Park AFM instruments create new ways to understand GaN HEMT reliability issues

Case Study: AlGaN/GaN HEMT reliabilityBy Chung-Han Lin, D. R. Doutt, and L. J. Brillson

General considerations

AlGaN/GaN high electron mobility transistors (HEMTs) are promising devices for future high power and high speed application due to their high breakdown voltage, high current density, and high temperature capability1.  However, high voltage and current generate large piezoelectric stress2 and high temperature3, challenging our understanding of AlGaN/GaN HEMT device reliability and device failure.  High temperature generated inside the operating device combines with other effects such as field-induced mechanical stress, occurs in different localized areas and makes device failure difficult to understand and predict.

Park AFM System Overview

At the core of our nanoscale measurements is the Park AFM system with the Enhanced EFM module. The high lateral resolution allows for investigating highly localized failure regions with small device dimensions. Coupled with KPFM potential maps and depth-resolved cathodoluminescence spectroscopy (DRCLS), this allows for accurate investigation of defect generation or even failure mechanisms of AlGaN/GaN HEMTs. Furthermore, the True Non-Contact mode successfully maintains the tip-sample distance of only a few nanometers allowing for measurements that do not disrupt the surface or its features. This capability is vital for obtaining accurate electronic and morphological information near subsurface defects.

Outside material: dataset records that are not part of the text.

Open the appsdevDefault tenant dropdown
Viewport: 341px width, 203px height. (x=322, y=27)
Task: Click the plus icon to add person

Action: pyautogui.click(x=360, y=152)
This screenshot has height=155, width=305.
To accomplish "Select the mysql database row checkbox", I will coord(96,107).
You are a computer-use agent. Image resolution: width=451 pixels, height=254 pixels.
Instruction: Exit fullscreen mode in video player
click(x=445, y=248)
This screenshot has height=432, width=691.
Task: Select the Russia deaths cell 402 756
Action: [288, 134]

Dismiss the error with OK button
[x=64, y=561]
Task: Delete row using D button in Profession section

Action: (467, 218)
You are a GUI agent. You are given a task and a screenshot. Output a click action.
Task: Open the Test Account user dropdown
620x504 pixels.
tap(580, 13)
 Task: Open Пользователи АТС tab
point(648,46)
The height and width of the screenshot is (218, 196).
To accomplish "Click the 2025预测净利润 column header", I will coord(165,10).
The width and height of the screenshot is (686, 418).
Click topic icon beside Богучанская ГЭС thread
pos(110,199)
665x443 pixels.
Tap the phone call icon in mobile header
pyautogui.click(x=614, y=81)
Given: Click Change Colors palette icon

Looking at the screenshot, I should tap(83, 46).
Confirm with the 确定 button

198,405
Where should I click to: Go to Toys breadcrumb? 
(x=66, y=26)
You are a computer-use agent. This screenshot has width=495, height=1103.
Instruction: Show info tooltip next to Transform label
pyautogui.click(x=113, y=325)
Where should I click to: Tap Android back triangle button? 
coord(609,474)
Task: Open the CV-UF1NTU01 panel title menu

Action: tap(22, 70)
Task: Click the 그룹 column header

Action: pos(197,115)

Surface potential evolution of AlGaN/GaN HEMT under stress 

We have already shown that the Park AFM system has excellent spatial resolution for investigating ZnO nanostructures.4 Here we use the Park atomic force microscopy (AFM) with Kelvin probe force microscopy (KPFM) capability and DRCLS to investigate the reliability issues of start-of-the-art AlGaN/GaN HEMT under off-state (high voltage, low current) stress. With this nanoscale technique, we are able to measure both where and how electric-field-induced stress degrades AlGaN/GaN HEMTs, and the electrically-active defects produced at local degradation areas, thereby allowing us to predict where device failure will occur.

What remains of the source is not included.